___ Source data ___

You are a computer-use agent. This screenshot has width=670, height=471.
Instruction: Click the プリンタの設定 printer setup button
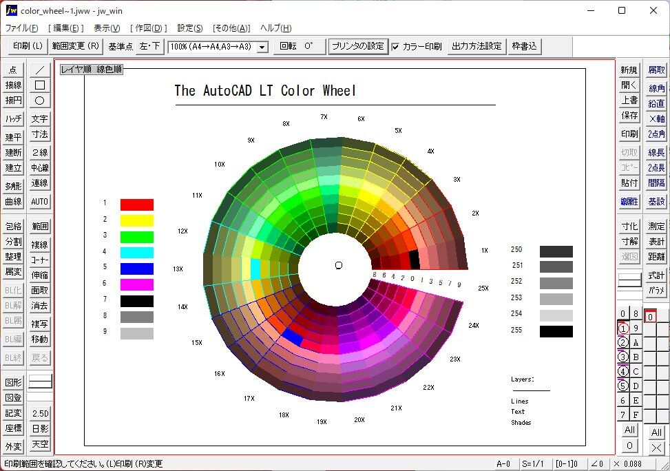(x=357, y=46)
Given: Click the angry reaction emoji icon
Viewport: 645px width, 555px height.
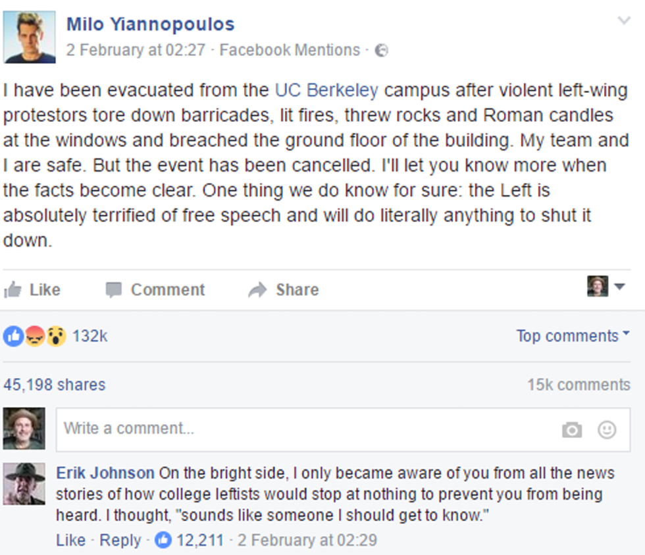Looking at the screenshot, I should (x=34, y=336).
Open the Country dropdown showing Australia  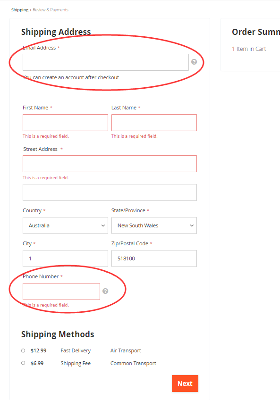pos(66,225)
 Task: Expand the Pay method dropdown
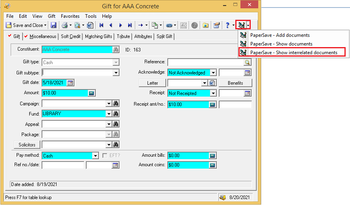point(95,156)
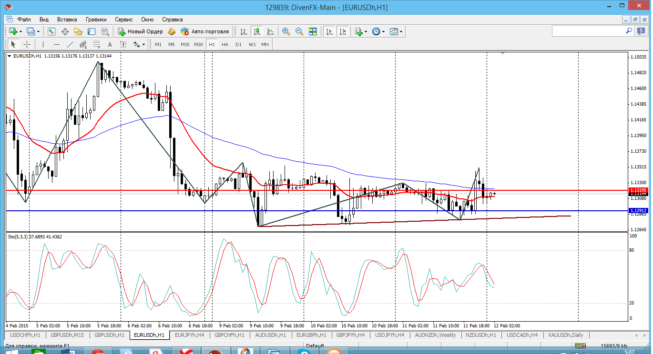Pick the horizontal line drawing tool
The height and width of the screenshot is (354, 653).
pyautogui.click(x=57, y=44)
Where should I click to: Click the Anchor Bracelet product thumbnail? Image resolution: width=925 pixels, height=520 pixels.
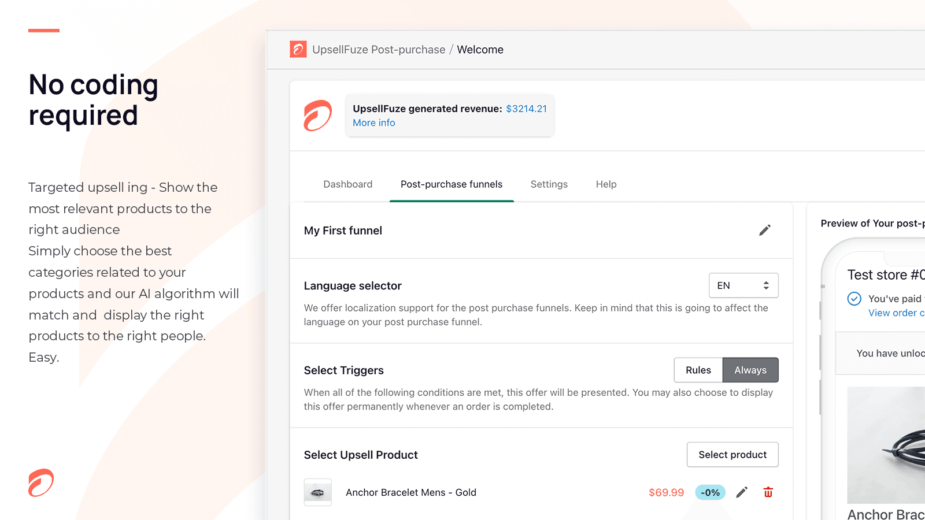[317, 492]
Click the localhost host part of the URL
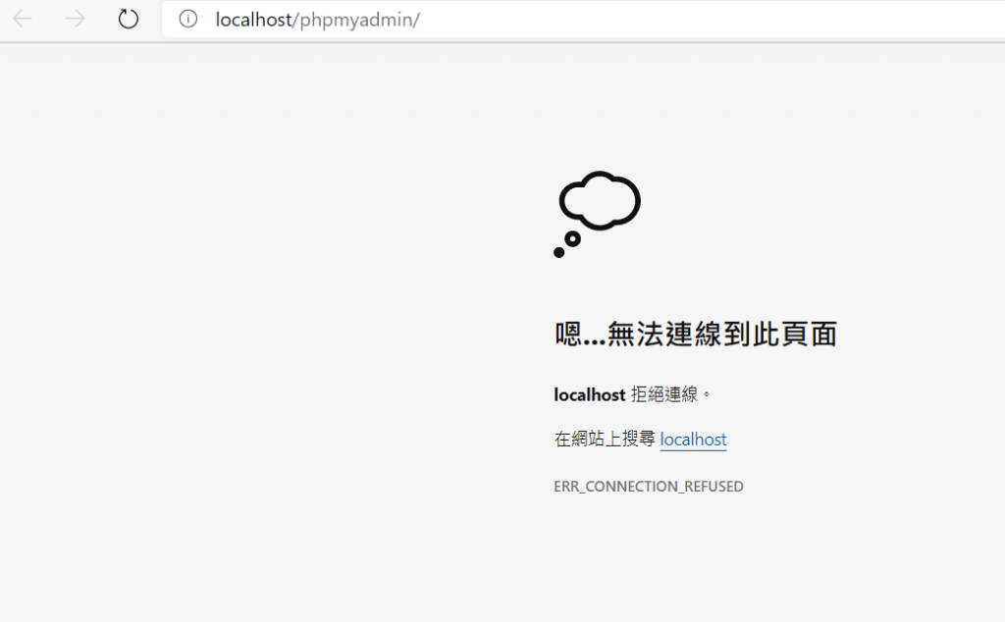1005x622 pixels. click(253, 20)
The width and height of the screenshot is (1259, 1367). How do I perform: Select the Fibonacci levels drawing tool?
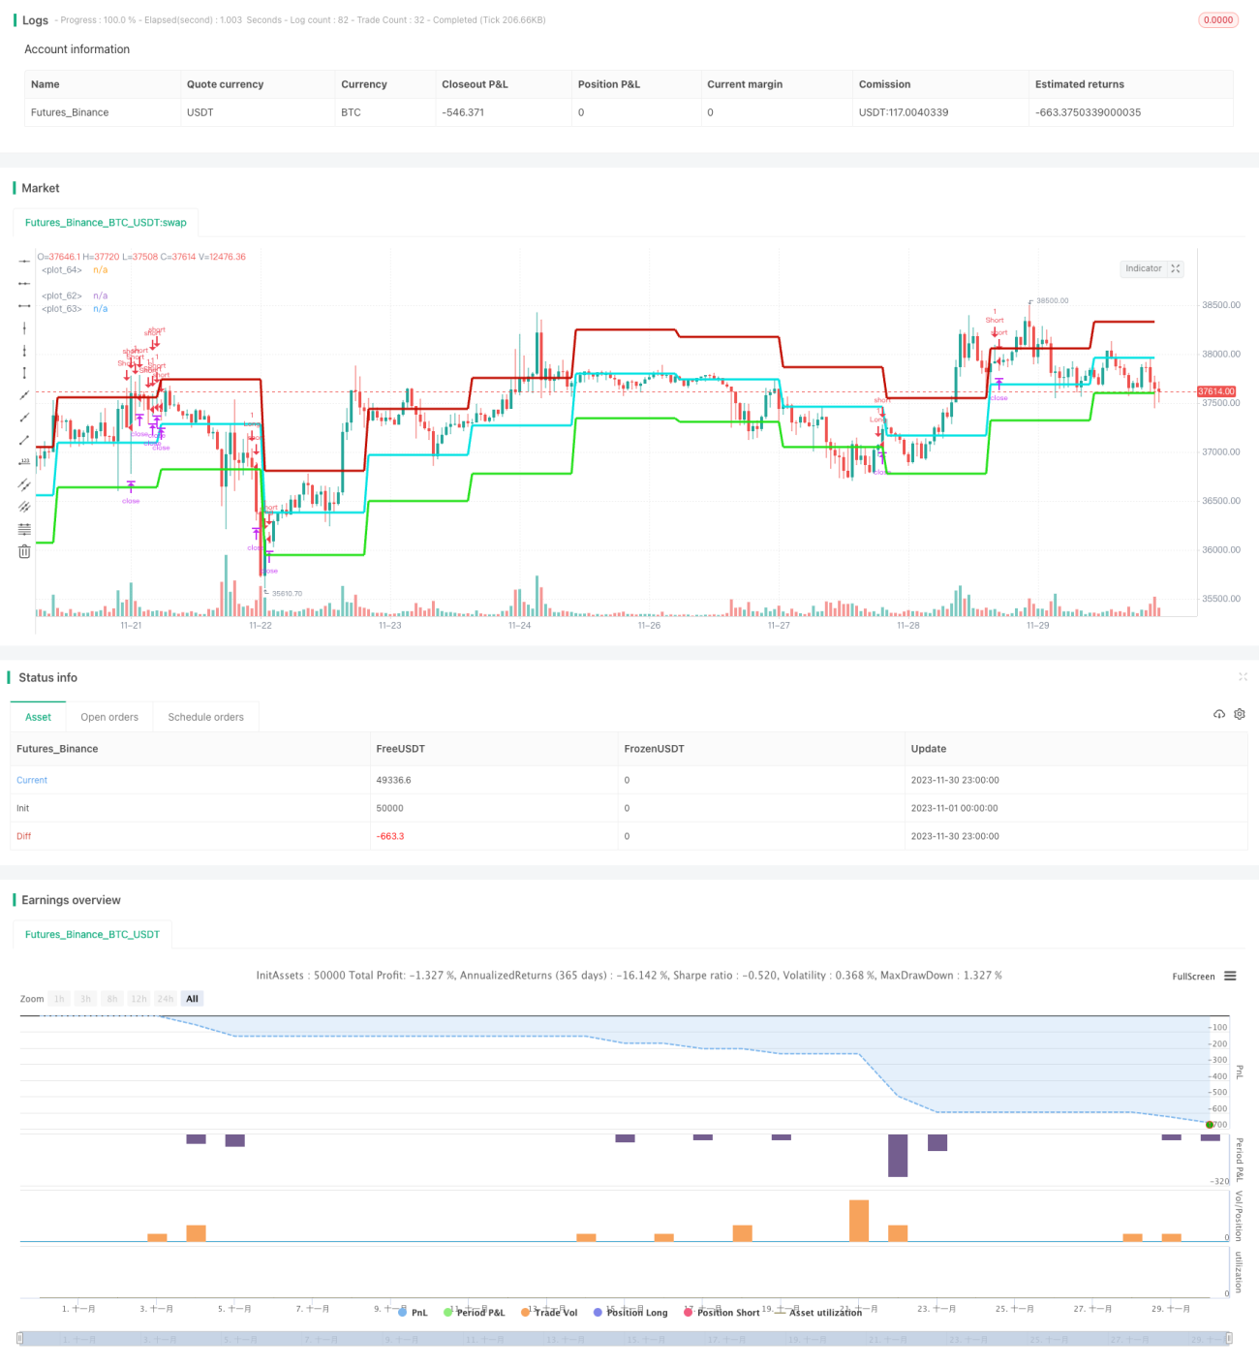pyautogui.click(x=24, y=529)
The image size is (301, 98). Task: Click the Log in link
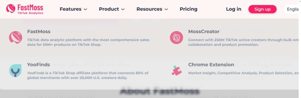pos(234,9)
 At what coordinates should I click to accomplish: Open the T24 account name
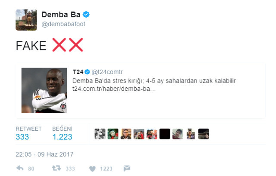tap(78, 72)

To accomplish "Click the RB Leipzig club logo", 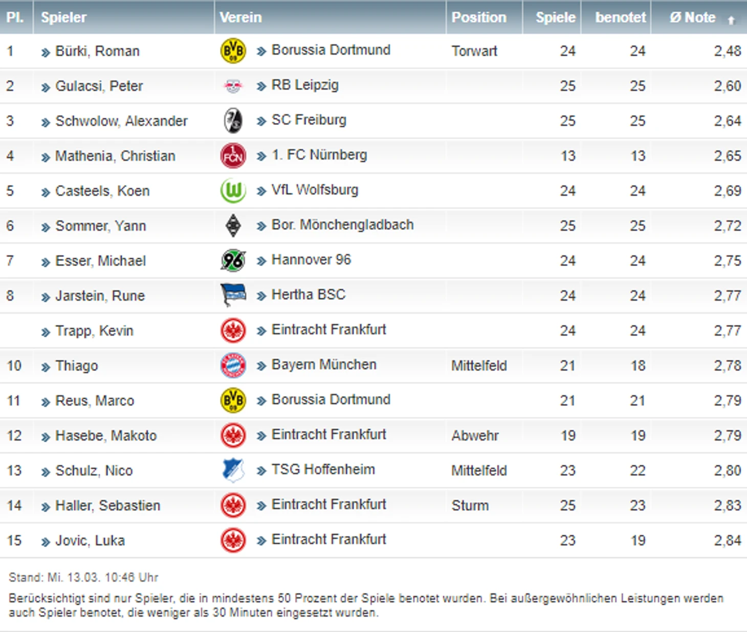I will [x=233, y=86].
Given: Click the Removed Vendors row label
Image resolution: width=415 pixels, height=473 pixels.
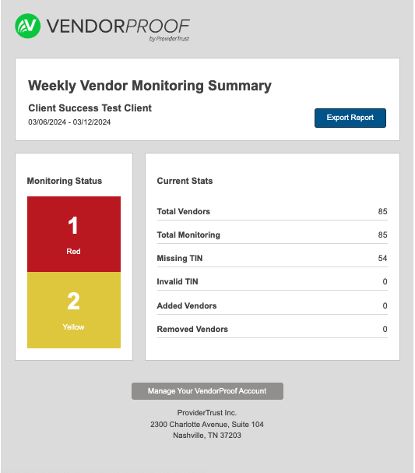Looking at the screenshot, I should (x=192, y=329).
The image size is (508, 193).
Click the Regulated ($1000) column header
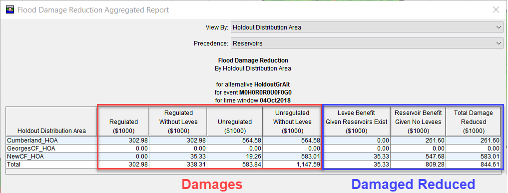pos(123,122)
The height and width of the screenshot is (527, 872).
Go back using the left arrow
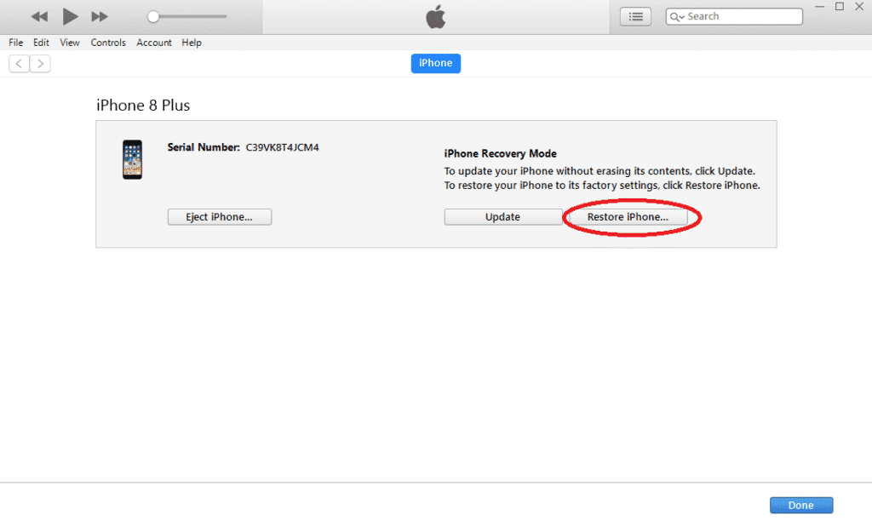[x=19, y=63]
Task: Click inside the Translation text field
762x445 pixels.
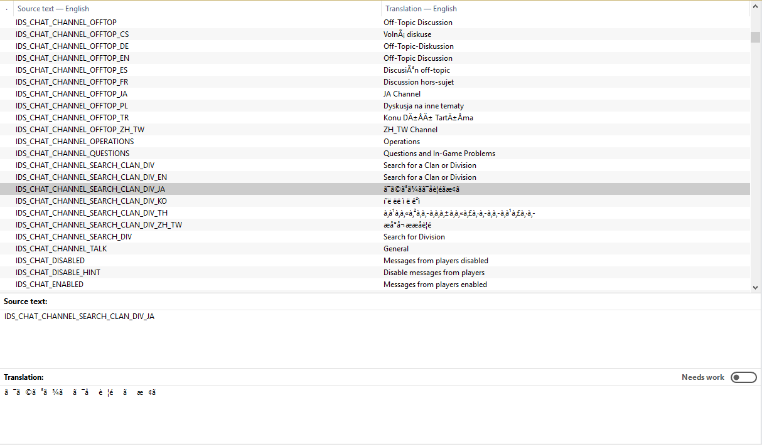Action: point(377,414)
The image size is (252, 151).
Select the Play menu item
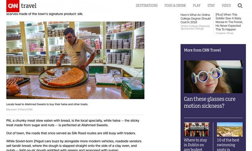197,5
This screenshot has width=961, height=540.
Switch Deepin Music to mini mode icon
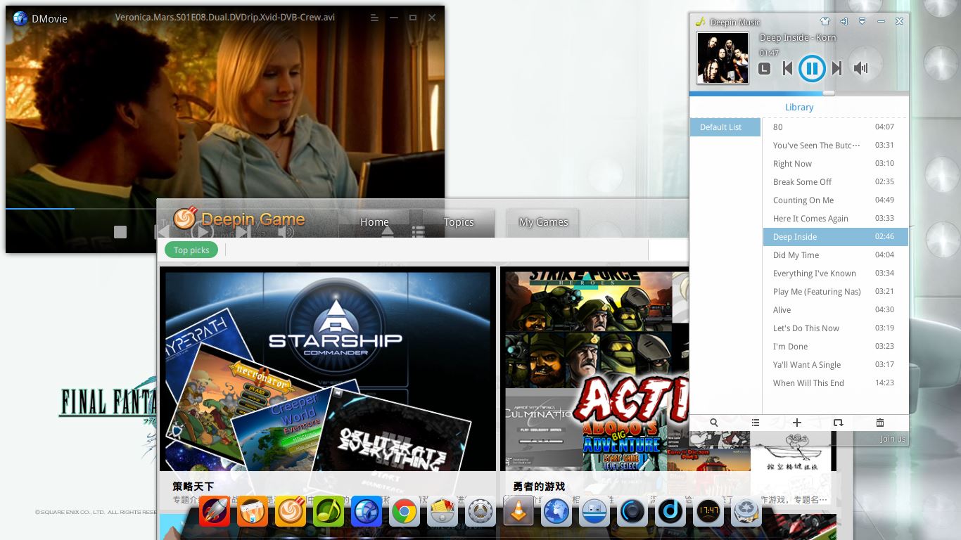844,22
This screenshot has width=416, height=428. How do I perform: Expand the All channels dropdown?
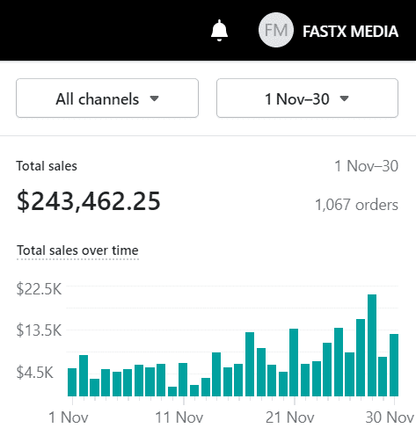[x=107, y=98]
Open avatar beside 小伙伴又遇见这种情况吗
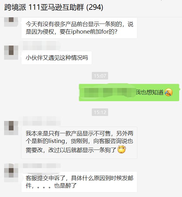 [11, 52]

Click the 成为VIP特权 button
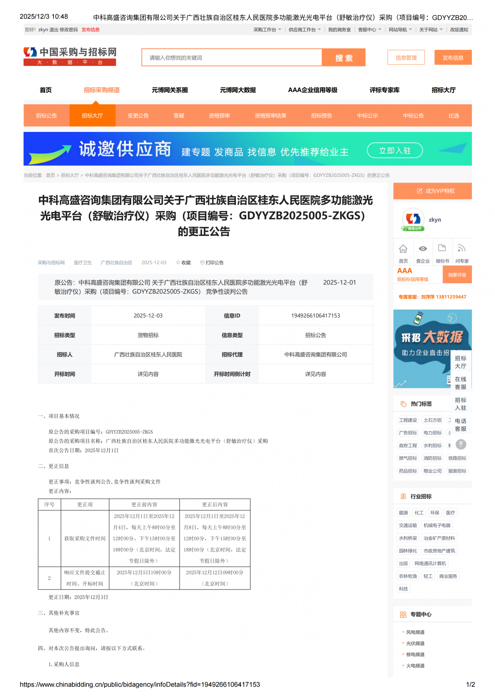point(432,191)
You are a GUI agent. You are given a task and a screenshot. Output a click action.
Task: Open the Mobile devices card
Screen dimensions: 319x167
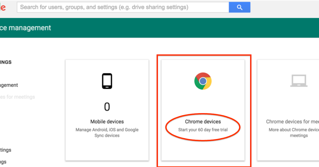107,110
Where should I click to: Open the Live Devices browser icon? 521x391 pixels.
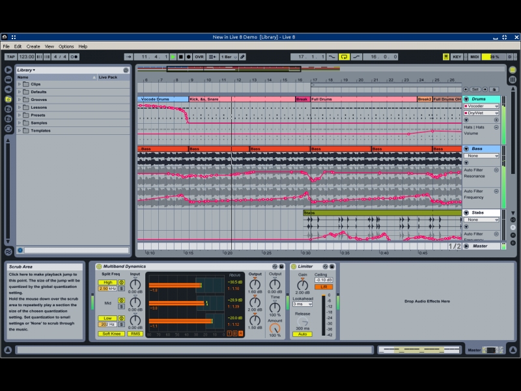(x=8, y=70)
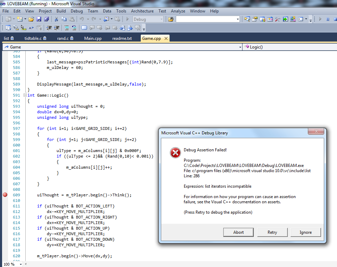Expand the Logic() member dropdown
Image resolution: width=337 pixels, height=267 pixels.
pos(334,47)
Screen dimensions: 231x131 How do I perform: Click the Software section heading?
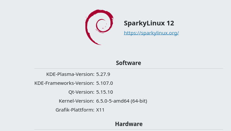129,63

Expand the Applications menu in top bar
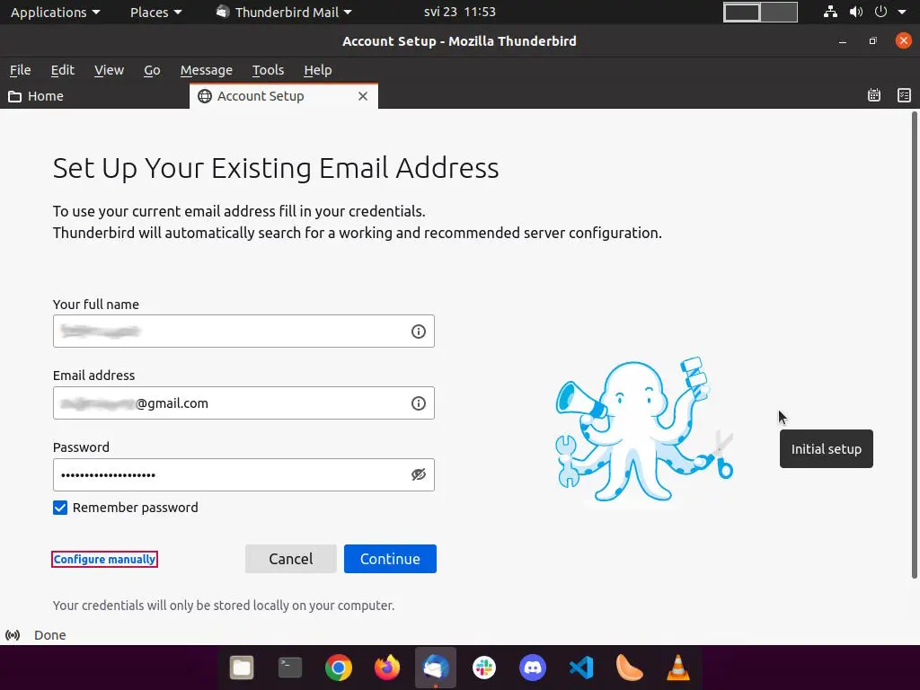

___

» Assigned task: A verbatim copy is needed of the lines running from the line with "Open avatar beside 小伙伴又遇见这种情况吗" to the end of the data above, both included. Keep the pictures out of it.

» Solution:
Open avatar beside 小伙伴又遇见这种情况吗
 [11, 52]

Click the 成为VIP特权 button
point(432,191)
You are a GUI agent. You are given a task and a screenshot. Output a click action.
Task: Open the Mobile devices card
Screen dimensions: 319x167
107,110
Where should I click to: Open the Live Devices browser icon? 521x391 pixels.
(x=8, y=70)
Expand the Logic() member dropdown
Image resolution: width=337 pixels, height=267 pixels.
pos(334,47)
Screen dimensions: 231x131 How do I perform: Click the Software section heading?
129,63

Expand the Applications menu in top bar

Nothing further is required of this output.